Species/strain: New Zealand White Rabbits Crl: KBL (NZW)

Number of animals: 3

Amount of substance: 0.1 mL per test site

First time of effects: all animals: 1 hour post-application discharge grade 1

Last time of effects: all animals: 1 hour post-application discharge grade 1

Reversibility of the observed effects: all animals: the changes were fully reversible within 24 hours post-application

Method: OECD 405, EC 440/2008, Method B.4, OPPTS 870.2400

The calculated mean scores (Table 1) did not exceed the limit values according to Directive 2001/59/EC, to Regulation (EC) 1272/2008 and to GHS.

Table 1: Average Irritation Scores – (24, 48, 72-hour reading)

Animals No.	Gender	Conjunctival Redness	Conjunctival Chemosis	Iris	Cornea Opacity
1	Female	0.00	0.00	0.00	0.00
2	Female	0.00	0.00	0.00	0.00
3	Female	0.00	0.00	0.00	0.00

Conclusion:

Under the conditions of the present study, a single ocular application of the test item N,N-Dibutylaminomethyl-triethoxysilan to rabbits at a dose of 0.1 mL produced no irritant effects.

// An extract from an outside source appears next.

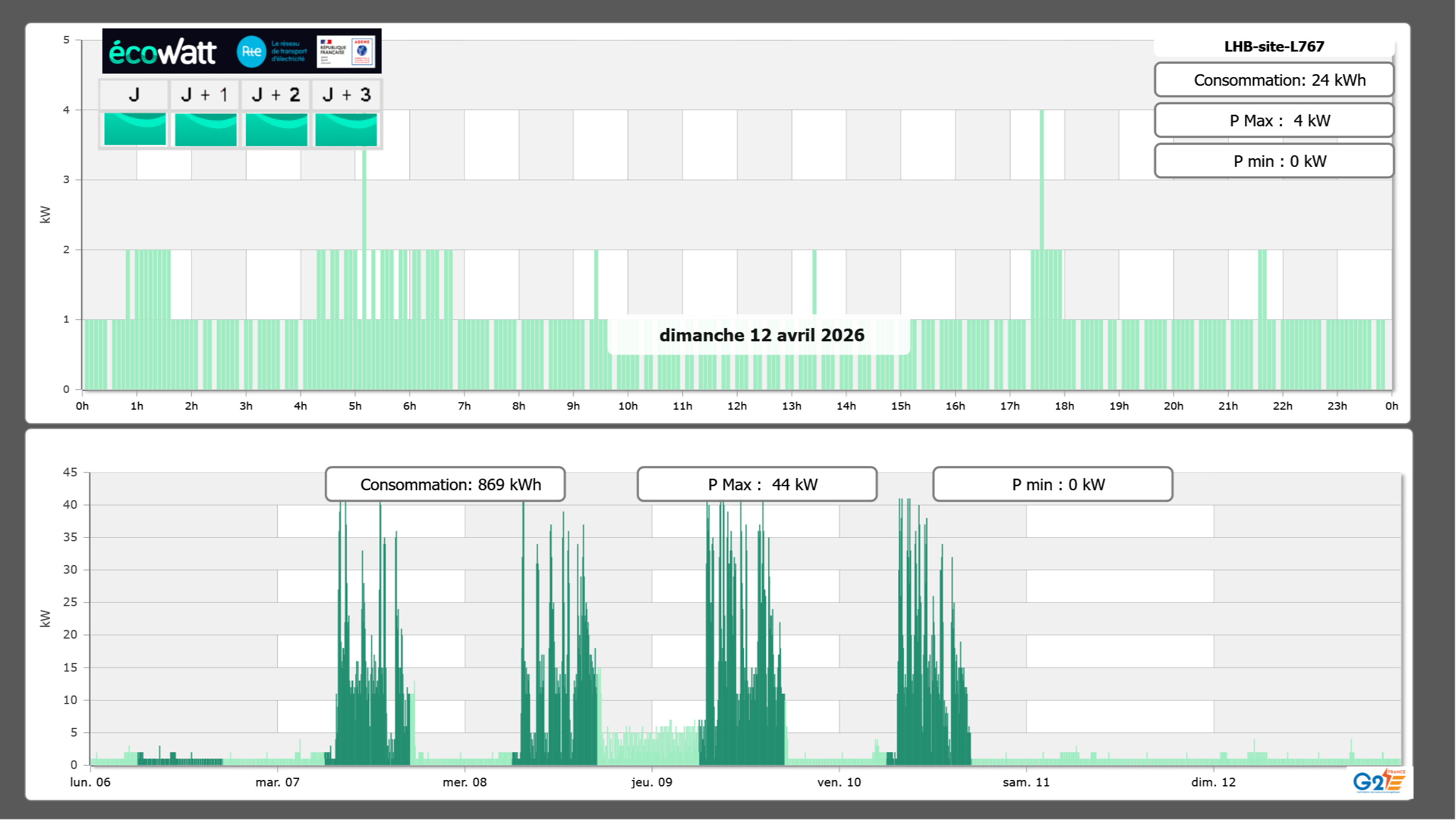This screenshot has height=820, width=1456.
Task: Select the green J + 3 signal tile
Action: [x=346, y=129]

Neither mortalities nor significant clinical signs of toxicity were observed.

In conformity with the EC criteria for classification and labelling requirements for dangerous substances and preparations according to Annex VI of Commission Directive 2001/59/EC, the test item N,N-Dibutylaminomethyl-triethoxysilan has no obligatory labelling requirement for eye irritation.

According to Annex I of Regulation (EC) 1272/2008, the test item N,N-Dibutylaminomethyl-triethoxysilan has no obligatory labelling requirement for eye irritation.

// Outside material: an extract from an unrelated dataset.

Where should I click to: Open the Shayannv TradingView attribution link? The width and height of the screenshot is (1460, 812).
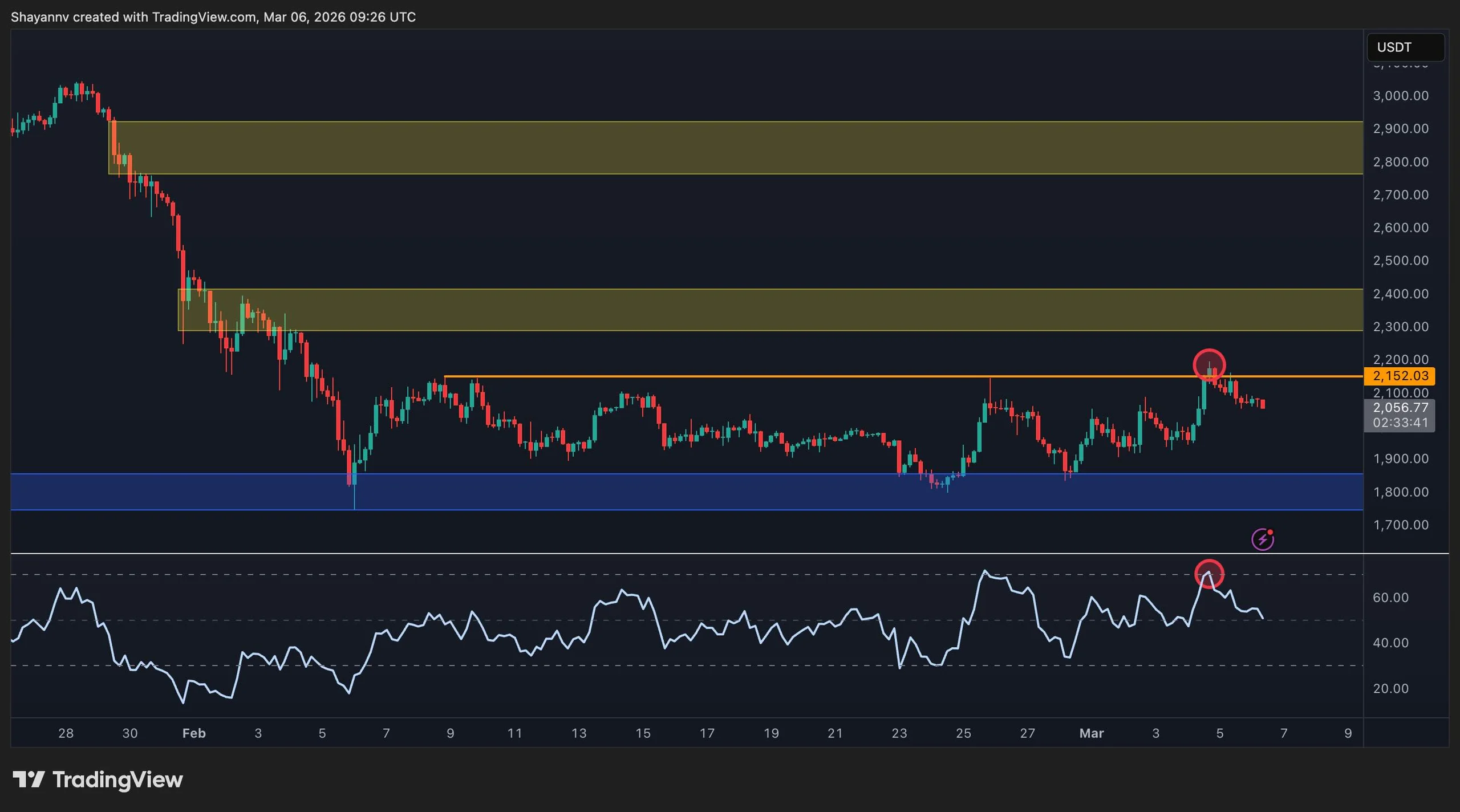coord(214,17)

According to GHS (Globally Harmonized Classification System) the test item N,N-Dibutylaminomethyl-triethoxysilan has no obligatory labelling requirement for eye irritation.

Endpoint conclusion

Endpoint conclusion:

no adverse effect observed (not irritating)

Additional information

Two acute dermal Irritation in vitro studies (EpiSkin, EpiDerm) according to OECD 439 with N,N-Dibutylaminomethyl-triethoxysilane was performed.

The test substance was considered as non-irritant to skin in both tests in accordance with UN GHS “No Category”, because the tissue viability after exposure and post-treatment incubation is higher than 50%.

Therefore, the substance does not have to be classified.

An acute eye Irritation/Corrosion in vitro study according to OECD 437 with N,N-Dibutylaminomethyl-triethoxysilane was performed. The result of the test was ambiguous, due to that, an additional study according to OECD 405 with N,N-Dibutylaminomethyl-triethoxysilane was performed.

The test item was applied to the lower conjunctival sac of one eye of 3 New Zealand White Rabbits, Crl: KBL (NZW) at a dose of 0.1 ml per application site. The untreated eye served as control. After the application into the eyes of three female NZW rabbits the test item produced neither irritant nor corrosive ocular effects. Neither mortalities nor significant clinical signs of toxicity were observed. Upon fluorescein examinations at the end of the observation period of 72 hours no corneal lesions were found in any animal. Conjunctival discharge was observed in all animals 1 hour post-application. Therefore, the substance does not have to be classified.

Justification for selection of skin irritation / corrosion endpoint:
The reliable GLP compliant OECD Guideline study was chosen.

Justification for selection of eye irritation endpoint:
The reliable GLP compliant OECD Guideline study was chosen.

Justification for classification or non-classification

Both, the eye irritation (in vivo) and the skin irritation (in vitro) studies did not exhibit any irritating potential that leads to classification. With regard to the low volatility of the test item the same can be assumed for respiratory irritation.